» Stated exercise A
In the passage on Islamist-linked candidates, which constituency is Leanne Mohamad standing in?
» Stated exercise B
Reproduce word for word the part of the passage on Islamist-linked candidates that opens with the words containing "An Islamist Political" and closes with "Commons by 2029.".
» Stated exercise C
Carry on the passage on Islamist-linked candidates from the point where it stops.

» Passage
--- Start ---
Across the country, Islamist-linked activists are now preparing to run for parliamentary seats. Tasnime Akunjee, the lawyer for the family of exiled Islamic State recruit Shamima Begum, has announced his candidacy against Labour’s Rushanara Ali in the Bethnal Green and Bow seat in East London. He cited Ali’s “refusal to vote for a ceasefire despite the overwhelming pro-Palestinian sentiment in Bethnal Green and Stepney.”

Meanwhile, a major fundraising campaign already underway to back anti-Israel activist Leanne Mohamad, who is standing against shadow health secretary Wes Streeting in Ilford North, in Essex. Mohamad is closely involved in Islamist causes.

One Labour MP has described the level of funding donated towards these independent candidates to run against Labour in recent weeks as “astonishing.”

The ambitions of Islamists to disrupt mainstream politics can be seen in a video posted February 10 to a social media channel of pro-Hamas, pro-Taliban Islamist news website 5 Pillars. The footage shows the outlet’s editor, Roshan Salih, who has appeared on BBC Newsnight, urging Muslims gathered in Leicester to support Galloway’s candidacy and that of other independent candidates.

Salih urged British Muslims to reject Muslim politicians who do not toe the Islamist line: “In the next general election later this year, inshallah it’s our duty to target those MPs who refuse to call for a ceasefire. The sellouts, the Muslim sellouts like [Shadow Business Secretary] Rushanara Ali, like [Shadow Justice Secretary] Shabana Mahmood, we’ve got to end their careers.  We’ve got to kick them out of Parliament. We’ve got to send a clear message to them that if they’re going to support genocide, then they ain’t going to get our vote.” 

An Islamist Political Future?

On February 22, former Brexit campaigner Nigel Farage predicted at the Conservative Political Action Conference in Maryland, USA, that following the rise of pro-Palestinian activism in the wake of the Israel-Hamas conflict, a “radical Islamic party” would likely be represented in the House of Commons by 2029.

The same day, Conservative MP for Ashfield in Nottinghamshire Lee Anderson, appearing on right- leaning channel GB News, said he did not believe that Islamists had control of the U.K, but he did believe “they’ve got control of [London Mayor Sadiq] Khan, and they’ve got control of London.”
--- End ---
» Record list
--- Start ---
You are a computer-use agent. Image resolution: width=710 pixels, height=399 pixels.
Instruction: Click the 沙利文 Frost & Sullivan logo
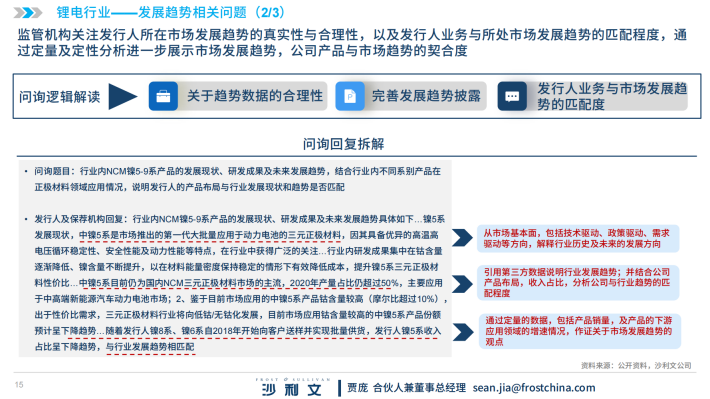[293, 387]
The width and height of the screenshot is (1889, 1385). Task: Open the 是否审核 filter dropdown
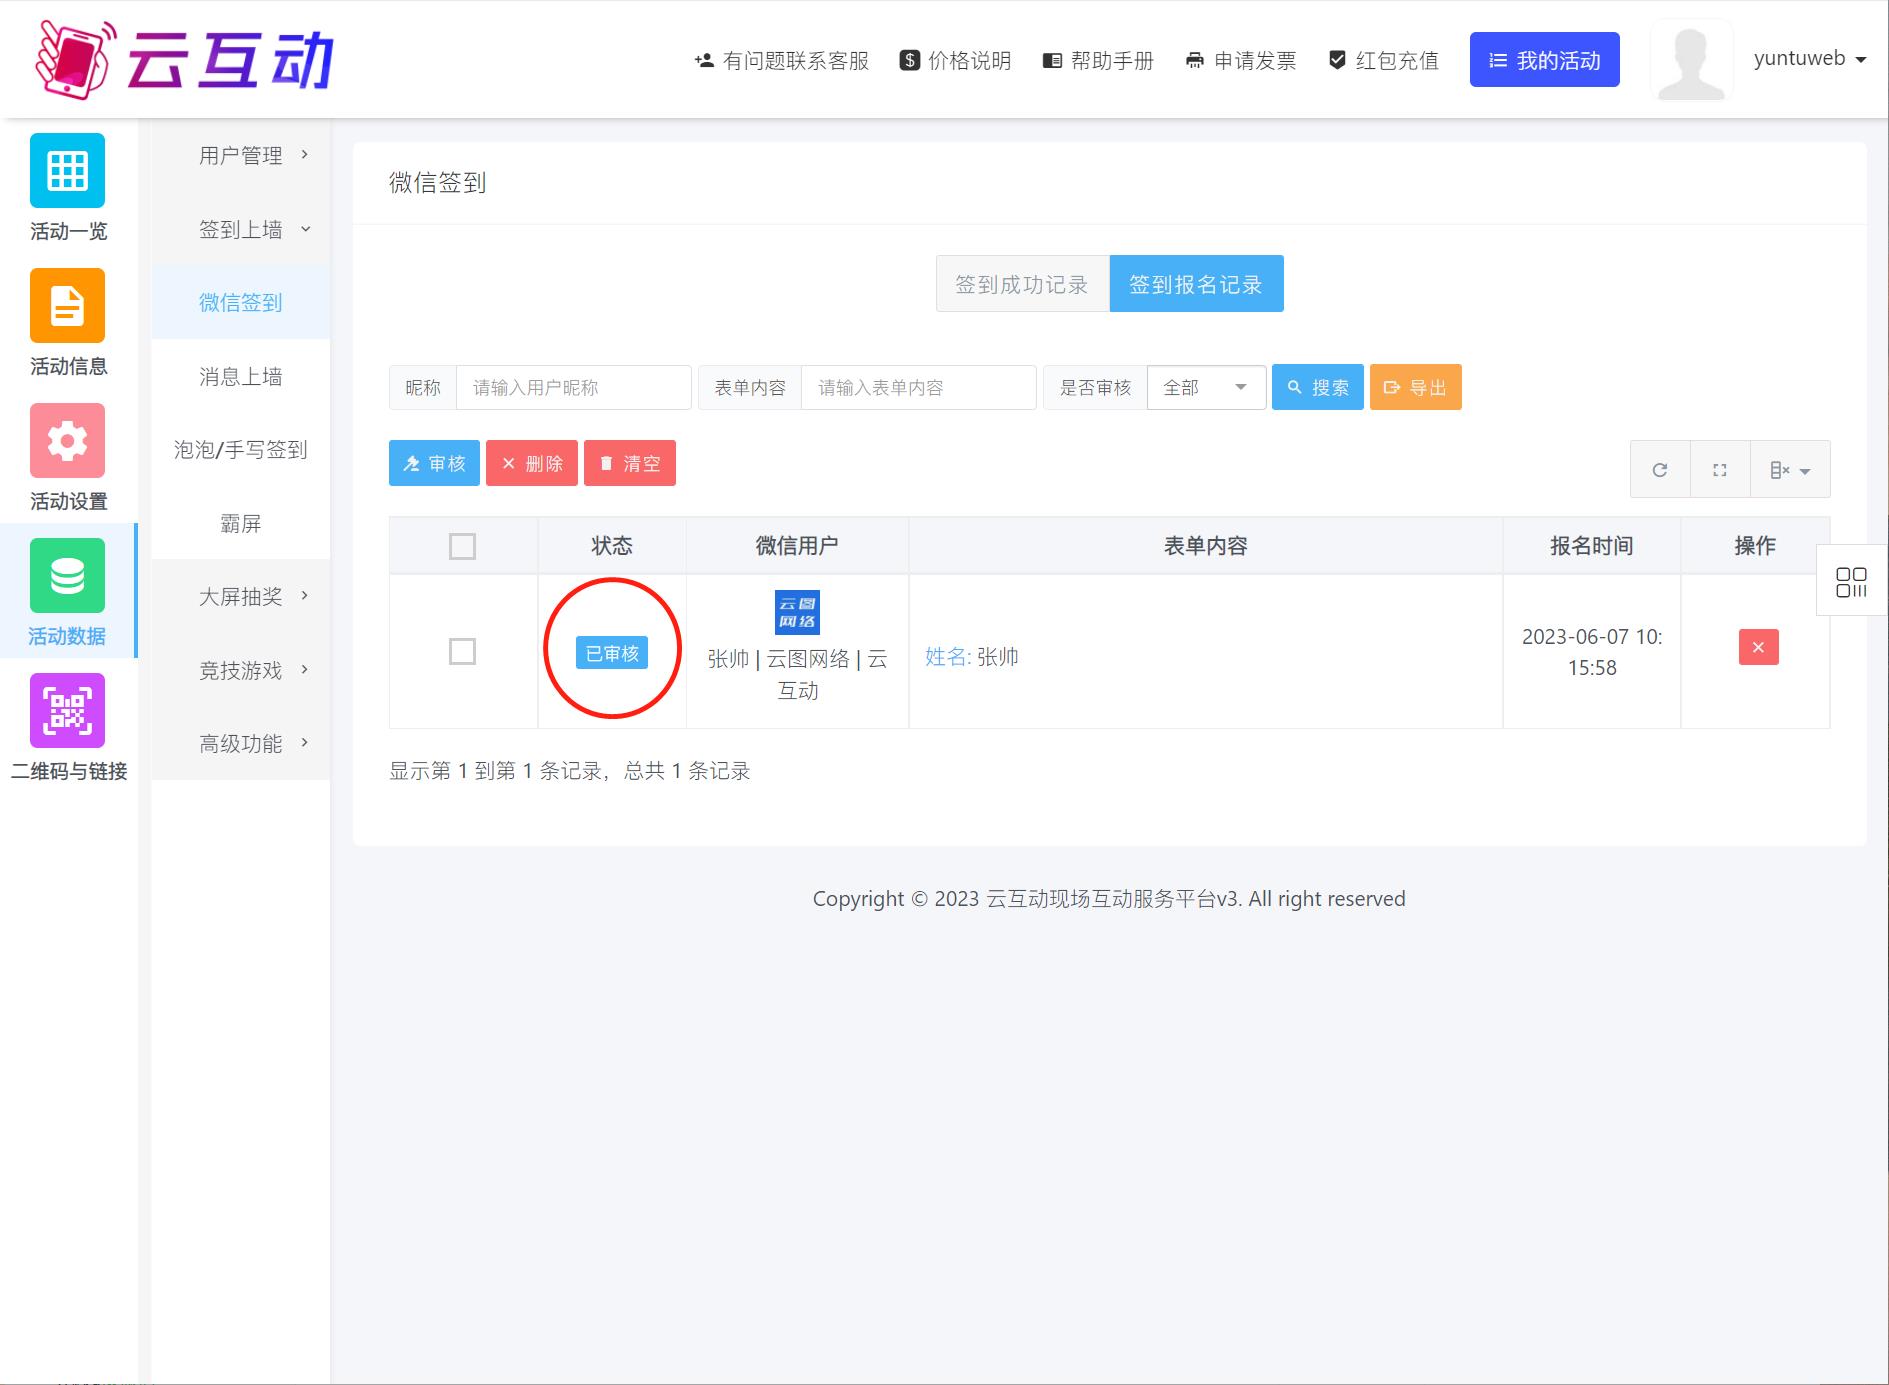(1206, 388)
--- End ---
» Exercise response A
Ilford North, in Essex.

» Exercise response B
An Islamist Political Future?

On February 22, former Brexit campaigner Nigel Farage predicted at the Conservative Political Action Conference in Maryland, USA, that following the rise of pro-Palestinian activism in the wake of the Israel-Hamas conflict, a “radical Islamic party” would likely be represented in the House of Commons by 2029.

» Exercise response C
Anneliese Dodds, the Labour chair, immediately denounced Anderson’s comments as “unambiguously racist and Islamophobic,” and called on Prime Minister Rishi Sunak to remove the whip from Anderson. Sunak did so on Monday, saying Anderson’s remarks were “unacceptable” and “wrong.”

In an illustration of how central Islam and Islamism have persistently become to British political discourse, yet another furor emerged. Downing Street found itself under pressure as it refused to describe the comments as “Islamophobic,” despite demands from Labour and the Liberal Democrat parties to do so.

The Conservative Business Secretary Kemi Badenoch, who also holds the post of Equalities Minister, wrote on Twitter it was best to use the term “anti-Muslim hatred,” as such a phrase would protect both religious freedom and the “freedom to criticise religion.” Badenoch has warned the Labour Party risks creating a “blasphemy law” because of its adoption of a definition that deems Islamophobia “a type of racism that targets expressions of Muslimness or perceived Muslimness.”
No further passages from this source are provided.